** Items listed in a dataset **
◇ ◇ ◇ ◇

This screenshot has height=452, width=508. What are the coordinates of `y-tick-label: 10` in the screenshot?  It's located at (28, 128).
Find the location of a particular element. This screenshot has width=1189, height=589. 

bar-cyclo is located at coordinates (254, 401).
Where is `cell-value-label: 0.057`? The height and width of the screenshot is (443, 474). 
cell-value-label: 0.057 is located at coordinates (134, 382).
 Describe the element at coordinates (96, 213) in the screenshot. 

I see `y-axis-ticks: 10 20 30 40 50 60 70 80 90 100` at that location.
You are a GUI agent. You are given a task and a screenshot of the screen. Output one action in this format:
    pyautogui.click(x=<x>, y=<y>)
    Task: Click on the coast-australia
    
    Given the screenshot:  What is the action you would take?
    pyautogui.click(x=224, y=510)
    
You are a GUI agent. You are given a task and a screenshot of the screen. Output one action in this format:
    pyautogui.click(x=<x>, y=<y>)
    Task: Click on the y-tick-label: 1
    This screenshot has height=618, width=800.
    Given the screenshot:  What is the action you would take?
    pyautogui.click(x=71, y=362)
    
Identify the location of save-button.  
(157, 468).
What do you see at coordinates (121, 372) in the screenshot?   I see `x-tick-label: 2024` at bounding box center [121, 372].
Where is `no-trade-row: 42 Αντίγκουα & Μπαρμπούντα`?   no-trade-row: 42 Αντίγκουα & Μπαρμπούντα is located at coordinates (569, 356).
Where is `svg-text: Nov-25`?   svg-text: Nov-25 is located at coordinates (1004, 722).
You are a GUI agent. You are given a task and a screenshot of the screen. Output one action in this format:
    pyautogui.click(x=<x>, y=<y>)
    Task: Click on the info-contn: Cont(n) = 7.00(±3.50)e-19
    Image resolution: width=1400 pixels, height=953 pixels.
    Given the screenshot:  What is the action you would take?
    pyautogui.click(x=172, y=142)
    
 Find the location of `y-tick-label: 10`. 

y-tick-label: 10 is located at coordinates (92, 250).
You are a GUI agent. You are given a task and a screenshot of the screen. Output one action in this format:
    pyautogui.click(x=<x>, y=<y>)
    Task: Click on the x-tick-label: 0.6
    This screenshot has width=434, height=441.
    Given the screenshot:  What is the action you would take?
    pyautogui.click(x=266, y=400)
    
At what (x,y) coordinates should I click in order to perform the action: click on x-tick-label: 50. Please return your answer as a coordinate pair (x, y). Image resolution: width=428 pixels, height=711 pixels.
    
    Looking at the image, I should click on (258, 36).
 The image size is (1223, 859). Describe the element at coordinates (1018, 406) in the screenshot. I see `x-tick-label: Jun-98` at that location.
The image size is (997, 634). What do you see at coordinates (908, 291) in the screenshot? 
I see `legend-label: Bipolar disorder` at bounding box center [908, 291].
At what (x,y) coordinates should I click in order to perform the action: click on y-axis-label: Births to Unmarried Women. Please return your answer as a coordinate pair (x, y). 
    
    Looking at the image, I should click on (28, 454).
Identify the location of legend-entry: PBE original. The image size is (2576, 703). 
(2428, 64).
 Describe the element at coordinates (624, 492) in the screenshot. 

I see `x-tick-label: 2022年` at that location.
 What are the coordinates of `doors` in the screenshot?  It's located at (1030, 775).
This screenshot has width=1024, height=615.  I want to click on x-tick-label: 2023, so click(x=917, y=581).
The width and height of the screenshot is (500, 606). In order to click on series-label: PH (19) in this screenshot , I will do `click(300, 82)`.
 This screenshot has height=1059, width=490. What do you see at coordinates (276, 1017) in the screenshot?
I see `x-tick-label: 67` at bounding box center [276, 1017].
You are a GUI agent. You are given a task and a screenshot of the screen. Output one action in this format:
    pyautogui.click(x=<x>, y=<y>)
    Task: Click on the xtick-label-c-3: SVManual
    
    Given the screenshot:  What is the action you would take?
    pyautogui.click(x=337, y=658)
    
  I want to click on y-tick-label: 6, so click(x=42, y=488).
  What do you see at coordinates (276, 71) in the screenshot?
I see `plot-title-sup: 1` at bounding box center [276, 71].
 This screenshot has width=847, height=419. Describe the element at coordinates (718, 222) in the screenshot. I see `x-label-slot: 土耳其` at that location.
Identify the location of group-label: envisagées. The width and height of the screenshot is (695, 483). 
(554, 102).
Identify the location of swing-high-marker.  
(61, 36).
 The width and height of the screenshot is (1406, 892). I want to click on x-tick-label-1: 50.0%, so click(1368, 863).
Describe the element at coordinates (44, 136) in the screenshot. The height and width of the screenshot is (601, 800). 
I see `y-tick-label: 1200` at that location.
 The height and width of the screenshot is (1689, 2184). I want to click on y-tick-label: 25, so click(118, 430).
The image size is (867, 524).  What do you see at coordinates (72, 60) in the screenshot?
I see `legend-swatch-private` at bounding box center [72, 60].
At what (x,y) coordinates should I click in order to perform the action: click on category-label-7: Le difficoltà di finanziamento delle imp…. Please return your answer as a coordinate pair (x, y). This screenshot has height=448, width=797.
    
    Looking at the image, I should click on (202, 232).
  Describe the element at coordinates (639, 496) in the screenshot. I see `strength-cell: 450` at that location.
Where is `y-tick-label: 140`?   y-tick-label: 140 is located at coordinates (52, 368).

◇ ◇ ◇ ◇

** Task prompt **
Starting with the line that contains "is (443, 474)." and going on through the line that contains "10 20 30 40", write out those lines again, substituting "Identify" for "Describe" and leaving everything else unchanged.

** The answer **
Where is `cell-value-label: 0.057`? The height and width of the screenshot is (443, 474). 
cell-value-label: 0.057 is located at coordinates (134, 382).
 Identify the element at coordinates (96, 213) in the screenshot. 

I see `y-axis-ticks: 10 20 30 40 50 60 70 80 90 100` at that location.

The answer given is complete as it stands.